#### [Short problem]
Quote the part of the thread on slow maximal-clique searches that starts at "I have some" and ends at "16.81% gc time)".

BEGIN Page extract

Performance of common substructure/maximalcliques #50

timholy · 2020-12-10T14:30:30Z

I have some not-huge molecules (a little bigger than the ones in this demo), and mcismol/mcesmol are taking more runtime than I care to allow to finish. Here's a demo that illustrates the problem:

julia> mol1 = smilestomol("C1CCCC1");   # hexane

julia> mol2 = smilestomol("C1C2C(CCC1)CCC2");   # hexahydroindan, i.e., https://pubchem.ncbi.nlm.nih.gov/compound/10325

julia> mol3 = smilestomol("C1C3C(C2C(C1)CCCC2)CCC3"); # https://pubchem.ncbi.nlm.nih.gov/compound/12729210

julia> @time mcismol(mol2, mol3)
  0.604197 seconds (2.20 M allocations: 274.098 MiB, 16.81% gc time)
(Dict(5 => 5, 4 => 4, 6 => 6, 7 => 11, 2 => 2, 9 => 13, 8 => 12, 3 => 3, 1 => 1), :done)

even after first warmup. Profiling shows that essentially all the runtime is in

MolecularGraph.jl/src/graph/clique.jl

Lines 83 to 111 in be43e65

    
           function expand!(state::FindCliqueState, subg, cand) 
        
               (state.status == :timedout || state.status == :targetreached) && return 
        
               if isempty(subg) 
        
                   # Report max clique 
        
                   push!(state.cliques, Set(state.Q)) 
        
                   return 
        
               elseif state.expire !== nothing && time_ns() > state.expire 
        
                   state.status = :timedout 
        
                   return 
        
               elseif state.targetsize !== nothing && length(state.Q) >= state.targetsize 
        
                   state.status = :targetreached 
        
                   push!(state.cliques, Set(state.Q)) 
        
                   return 
        
               end 
        
               candnbrcnt(n) = length(intersect(cand, state.adjacencies[n])) 
        
               pivot = sortstablemax(subg, by=candnbrcnt)

END Page extract
BEGIN Record extracts

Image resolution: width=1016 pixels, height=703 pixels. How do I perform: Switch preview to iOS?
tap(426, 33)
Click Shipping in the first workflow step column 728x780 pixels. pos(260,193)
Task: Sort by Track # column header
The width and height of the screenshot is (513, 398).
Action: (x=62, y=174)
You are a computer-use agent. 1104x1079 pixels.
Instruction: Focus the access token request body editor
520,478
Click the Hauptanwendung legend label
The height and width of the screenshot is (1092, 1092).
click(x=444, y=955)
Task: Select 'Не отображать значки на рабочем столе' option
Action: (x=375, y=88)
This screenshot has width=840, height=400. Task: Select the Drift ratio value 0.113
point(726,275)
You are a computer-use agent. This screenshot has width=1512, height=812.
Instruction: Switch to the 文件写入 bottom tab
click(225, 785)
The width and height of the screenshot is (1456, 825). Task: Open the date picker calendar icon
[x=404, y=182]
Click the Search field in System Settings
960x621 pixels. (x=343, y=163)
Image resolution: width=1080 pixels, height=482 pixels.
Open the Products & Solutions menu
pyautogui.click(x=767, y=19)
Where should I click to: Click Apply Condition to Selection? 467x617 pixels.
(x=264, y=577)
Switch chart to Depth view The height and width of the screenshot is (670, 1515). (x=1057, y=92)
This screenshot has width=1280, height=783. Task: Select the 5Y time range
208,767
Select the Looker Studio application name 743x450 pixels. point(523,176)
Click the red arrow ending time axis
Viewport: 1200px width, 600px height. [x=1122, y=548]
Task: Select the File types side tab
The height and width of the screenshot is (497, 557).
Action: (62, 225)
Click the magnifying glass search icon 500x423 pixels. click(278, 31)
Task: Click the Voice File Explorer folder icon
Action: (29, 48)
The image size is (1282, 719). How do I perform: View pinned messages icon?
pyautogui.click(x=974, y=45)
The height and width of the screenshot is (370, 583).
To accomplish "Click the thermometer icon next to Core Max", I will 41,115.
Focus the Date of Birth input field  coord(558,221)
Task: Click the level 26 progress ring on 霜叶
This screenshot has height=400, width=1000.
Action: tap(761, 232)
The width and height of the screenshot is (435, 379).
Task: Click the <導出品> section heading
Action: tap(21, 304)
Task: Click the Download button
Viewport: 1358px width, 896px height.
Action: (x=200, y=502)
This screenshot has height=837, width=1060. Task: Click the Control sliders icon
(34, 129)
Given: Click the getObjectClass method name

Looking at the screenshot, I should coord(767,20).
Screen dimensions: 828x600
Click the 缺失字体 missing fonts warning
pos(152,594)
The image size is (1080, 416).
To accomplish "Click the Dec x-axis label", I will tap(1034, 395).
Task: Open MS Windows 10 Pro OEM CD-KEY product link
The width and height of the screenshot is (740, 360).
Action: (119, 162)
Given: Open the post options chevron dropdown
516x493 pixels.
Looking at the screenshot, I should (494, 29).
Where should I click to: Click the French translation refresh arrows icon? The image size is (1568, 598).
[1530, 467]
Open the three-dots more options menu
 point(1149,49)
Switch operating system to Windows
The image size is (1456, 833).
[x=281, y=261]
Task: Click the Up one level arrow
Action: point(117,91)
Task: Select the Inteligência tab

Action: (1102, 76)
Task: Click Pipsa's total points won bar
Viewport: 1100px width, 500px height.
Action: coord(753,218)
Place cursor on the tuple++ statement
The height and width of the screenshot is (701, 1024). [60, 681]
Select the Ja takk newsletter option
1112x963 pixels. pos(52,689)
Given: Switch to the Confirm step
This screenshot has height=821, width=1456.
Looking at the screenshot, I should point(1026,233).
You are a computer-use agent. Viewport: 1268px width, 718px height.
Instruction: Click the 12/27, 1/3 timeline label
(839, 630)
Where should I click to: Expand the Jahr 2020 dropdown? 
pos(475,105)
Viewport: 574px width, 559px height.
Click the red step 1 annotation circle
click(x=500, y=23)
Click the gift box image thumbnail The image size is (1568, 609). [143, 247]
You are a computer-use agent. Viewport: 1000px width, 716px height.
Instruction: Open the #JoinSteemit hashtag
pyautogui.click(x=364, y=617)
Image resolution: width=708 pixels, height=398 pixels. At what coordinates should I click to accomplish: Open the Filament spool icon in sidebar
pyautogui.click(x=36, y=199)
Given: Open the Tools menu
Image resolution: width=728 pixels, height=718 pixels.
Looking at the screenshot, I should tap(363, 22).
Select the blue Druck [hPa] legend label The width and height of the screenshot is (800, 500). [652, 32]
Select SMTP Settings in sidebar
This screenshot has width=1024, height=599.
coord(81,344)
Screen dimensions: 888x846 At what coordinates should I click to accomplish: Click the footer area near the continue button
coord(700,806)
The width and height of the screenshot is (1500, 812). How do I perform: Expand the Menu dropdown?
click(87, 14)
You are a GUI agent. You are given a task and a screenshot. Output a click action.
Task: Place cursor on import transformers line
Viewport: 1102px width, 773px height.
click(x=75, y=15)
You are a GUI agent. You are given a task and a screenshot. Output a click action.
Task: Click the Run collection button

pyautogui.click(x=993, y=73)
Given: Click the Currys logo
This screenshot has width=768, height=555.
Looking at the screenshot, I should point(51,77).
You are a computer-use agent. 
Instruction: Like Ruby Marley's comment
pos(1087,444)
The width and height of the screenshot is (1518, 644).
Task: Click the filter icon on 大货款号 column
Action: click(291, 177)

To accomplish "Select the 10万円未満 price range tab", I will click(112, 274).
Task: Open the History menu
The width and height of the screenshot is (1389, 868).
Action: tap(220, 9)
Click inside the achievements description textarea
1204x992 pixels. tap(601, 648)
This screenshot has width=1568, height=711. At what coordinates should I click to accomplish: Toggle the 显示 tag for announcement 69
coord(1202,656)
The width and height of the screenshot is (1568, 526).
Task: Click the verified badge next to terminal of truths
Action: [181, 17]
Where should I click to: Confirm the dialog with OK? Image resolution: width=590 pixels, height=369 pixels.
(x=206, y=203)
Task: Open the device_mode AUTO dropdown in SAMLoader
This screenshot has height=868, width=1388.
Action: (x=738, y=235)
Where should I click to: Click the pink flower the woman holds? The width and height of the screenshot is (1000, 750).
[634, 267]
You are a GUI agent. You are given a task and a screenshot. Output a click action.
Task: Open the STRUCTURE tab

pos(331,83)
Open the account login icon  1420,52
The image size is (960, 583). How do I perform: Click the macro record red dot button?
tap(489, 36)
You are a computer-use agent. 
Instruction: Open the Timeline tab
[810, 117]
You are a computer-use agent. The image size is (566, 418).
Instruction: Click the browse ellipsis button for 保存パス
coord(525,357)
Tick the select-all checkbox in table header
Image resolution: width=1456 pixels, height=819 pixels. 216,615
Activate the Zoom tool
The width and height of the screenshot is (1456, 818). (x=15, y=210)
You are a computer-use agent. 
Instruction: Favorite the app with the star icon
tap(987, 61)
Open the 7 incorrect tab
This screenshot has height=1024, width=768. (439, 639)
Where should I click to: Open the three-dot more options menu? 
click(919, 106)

END Record extracts

#### [Correct answer]
I have some not-huge molecules (a little bigger than the ones in this demo), and mcismol/mcesmol are taking more runtime than I care to allow to finish. Here's a demo that illustrates the problem:

julia> mol1 = smilestomol("C1CCCC1");   # hexane

julia> mol2 = smilestomol("C1C2C(CCC1)CCC2");   # hexahydroindan, i.e., https://pubchem.ncbi.nlm.nih.gov/compound/10325

julia> mol3 = smilestomol("C1C3C(C2C(C1)CCCC2)CCC3"); # https://pubchem.ncbi.nlm.nih.gov/compound/12729210

julia> @time mcismol(mol2, mol3)
  0.604197 seconds (2.20 M allocations: 274.098 MiB, 16.81% gc time)